On that note, is he dying?

“No, you’re not dying, Jason,” Tim says, as he hands Jason a cup of water. “Yes, you did say it out loud. You were hit on the head with a spell and it knocked you out cold. You’ve been out of it for three days.”

“Three days,” Jason croaks.

That explains his dry throat, his IV, and why his body feels like he ran to Metropolis and back. His head feels light and fuzzy. His parched throat sings as he gulps the water down.

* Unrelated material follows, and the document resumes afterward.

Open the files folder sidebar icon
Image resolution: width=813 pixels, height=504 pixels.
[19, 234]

What it doesn’t explain? Why Tim smiles the brightest in the room. Why he sits beside the bed and slips a hand into Jason’s like he’s done it a hundred times before. Tim squeezes, and callouses scratches his skin as Tim rubs small circles with his thumb.

The second sign that something is deeply wrong.

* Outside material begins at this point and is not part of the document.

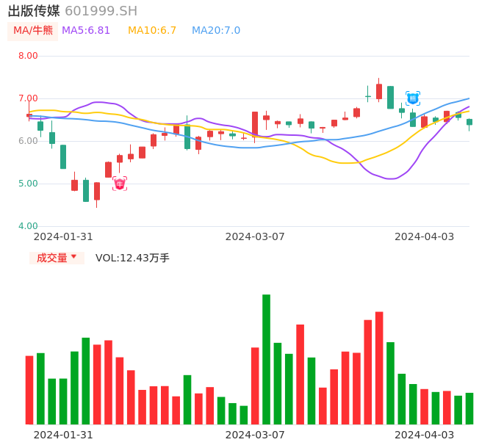Toggle the MA10:6.7 line legend
The width and height of the screenshot is (504, 445).
[152, 31]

Tim notices how Jason stares at him, and his eyebrows furrow. “Something wrong, Jason?” he asks.

“Replacement,” Jason greets, tone neutral.

The temperature in the room drops into the negative degrees. Tim’s smile drops completely.

Beside him, Bruce frowns. “Jason,” he says. “What was the last thing you remembered?”

That’s a good question. What _was_ the last thing he remembered?

“Uhm,” Jason hesitates. “I had curry for dinner, and I went to bed. Had an incident with Black Mask earlier the day, and I felt dead tired. The Gotham Griffins won the championships, which is pretty awesome. Always did love a good underdog story—”

Steph and Cass exchange worried glances. Damian’s scowl grows deeper. Barbara rolls herself closer and clamps one hand on Tim’s shoulder. Dick looks away from them all, and Alfred seems to have acquired ten extra lines while Jason wasn’t looking.

Tim closes his eyes, breathes in one long, shaky breath, before slipping his hands out of Jason’s.

The silence that falls is broken only by the period beeping of the machine he’s hooked to.

A room full of people who defies death regularly, and no one wants to be the one that breaks this silent, supposedly obvious, message to Jason.

“The last time _Gotham Griffins_ won the championships was five years ago,” Tim says. “These past couple of years it been a struggle between the _Knights_ and the _Rogues._ Jason, we’ve—it’s—”

Tim breaks off, and his chest shakes the next time he tries to take a breath.

“It’s been five years,” Dick says, for Tim, ripping his gaze away from the window. “Do you remember anything else? Anything at all?”

His breath whooshes out of him. The world shifts, tilts on its axis, and his ears ring. Jason lies back on his pillows.

“Jason?” Bruce urges.

“No,” Jason says, swallowing. "No, I can't."

_Five years—_

“We’ll need to update you, I guess,” Dick continues, always the leader. Always so mission-orientated. “What do you say, little wing?" he asks, gently. "Feeling up to it?”

Jason scans the faces around the room, and yes, they’ve all aged. His eyes land on the hand Tim was holding before looking back up.

Tim won’t meet his eyes, clenching his hands into fists on his lap.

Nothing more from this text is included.